EXORCIST II: THE HERETIC

John Boorman

  • 117 minutes
  • 1977
  • English
  • April 12 - 13

    As a sequel to one of the scariest horror films ever made, EXORCIST II: THE HERETIC is a complete failure. When taken on its own as a bizarre, psychedelic horror headtrip, however, it goes outrageously hard. This demonic freakout picks up four years after the original film, and sees now teenaged Regan (Linda Blair) once again tormented by an otherworldly oppressor. This time around, however, she’s treated in a state-of-the-art research facility by experts in hypnotism. A wacked-out fever dream merging 70’s sci-fi and Satanic spookiness, future shock technology and swarms of giant locusts. Not to mention Louise Fletcher once again working at a facility for the mentally unstable, a tomato-spitting James Earl Jones, and Richard Burton's priestly histrionics. Director John Boorman combines all this with stunning baroque visuals, Buñuelian absurdity and a very heavy Ennio Morricone score, creating some kind of perfect weirdness. Demands to be seen on the Pageant screen!

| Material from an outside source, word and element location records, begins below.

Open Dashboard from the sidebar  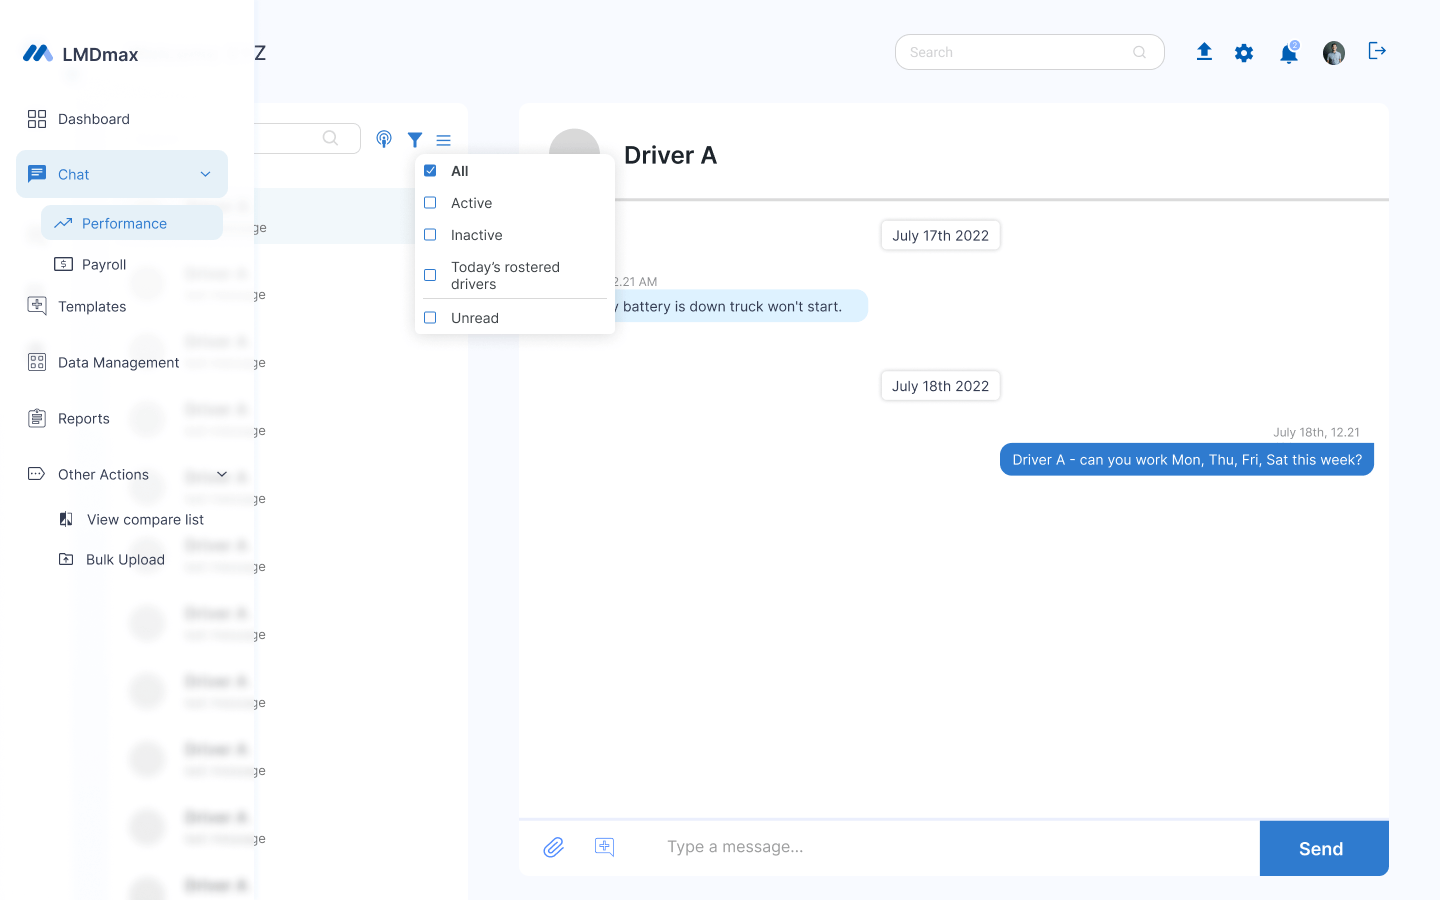pos(93,119)
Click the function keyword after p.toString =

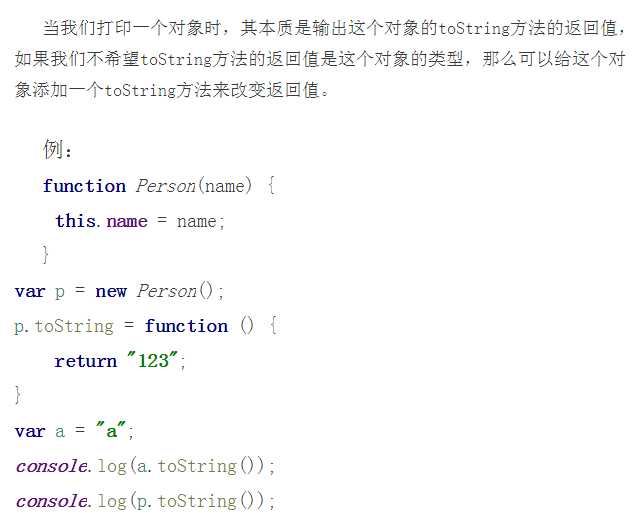(x=186, y=326)
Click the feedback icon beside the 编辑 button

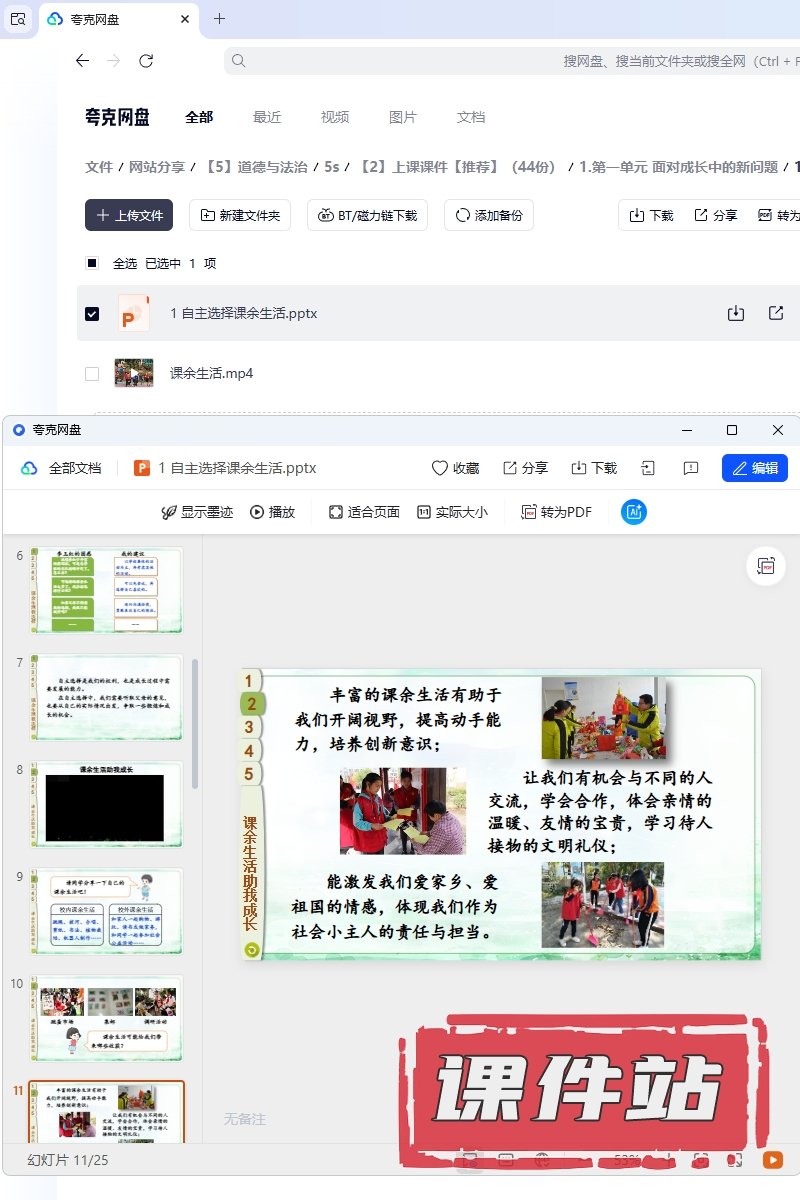coord(690,468)
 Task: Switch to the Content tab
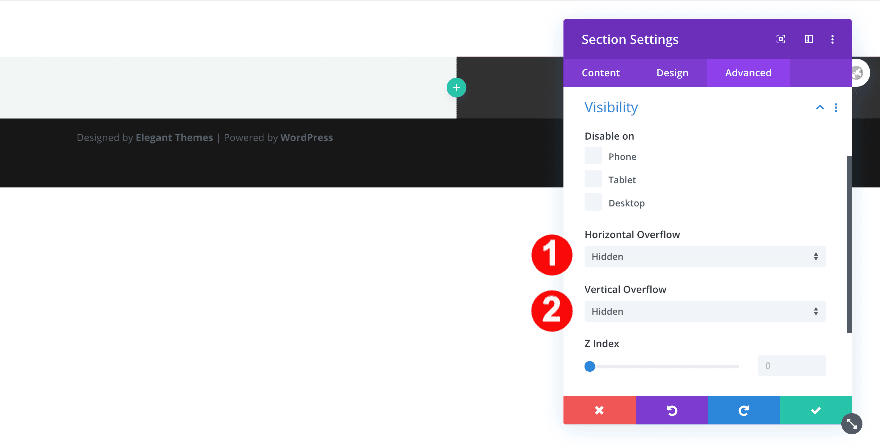click(601, 73)
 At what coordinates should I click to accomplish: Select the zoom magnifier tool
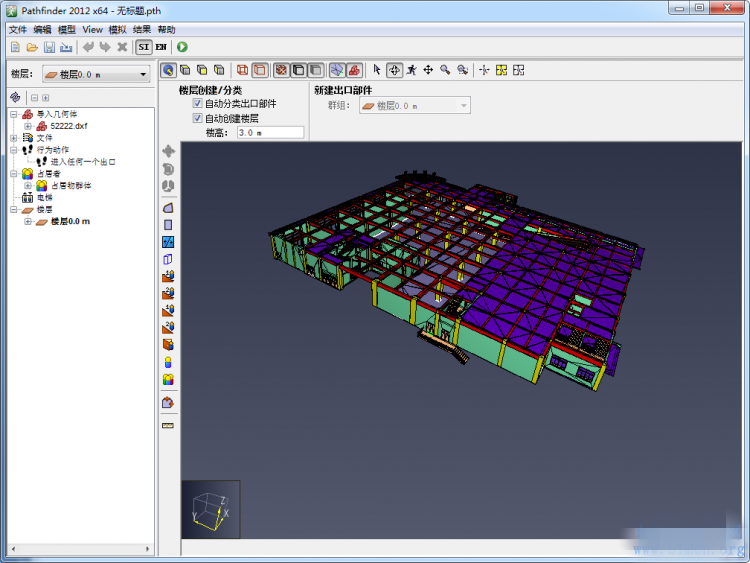pos(445,70)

    Saturday, April 12 --- 9pm

    Sunday, April 13 --- 7pm

ONE TO ONE: JOHN & YOKO

Kevin Macdonald

  • 100 minutes
  • 2024
  • English
  • April 18 - 20

    An expansive and revelatory inside look at John Lennon and Yoko Ono’s life in Greenwich Village in the early 1970s, ONE TO ONE: JOHN & YOKO delivers an immersive cinematic experience that brings to life electrifying, never-before-seen material and newly restored footage of John and Yoko’s only full-length concert. Kevin Macdonald’s riveting documentary takes that legendary musical event and uses it as the starting point to explore eighteen defining months in the lives of John and Yoko spent in a Greenwich Village apartment, while also tracing developments in American politics like the presidency of Richard Nixon and opposition to United States involvement in the Vietnam War. As they experience a year of love and transformation in the US, John and Yoko begin to change their approach to protest, ultimately leading to the One to One concert. Featuring mind-blowing music newly remixed and produced by Sean Ono Lennon, the film is a seismic revelation that will challenge pre-existing notions of two of history’s most influential artists.

    Showtimes TBA

OPENING DATES ARE NOT GUARANTEED. SOMETIMES CIRCUMSTANCES BEYOND OUR CONTROL MAY CAUSE A RELEASE DATE TO BE REVISED.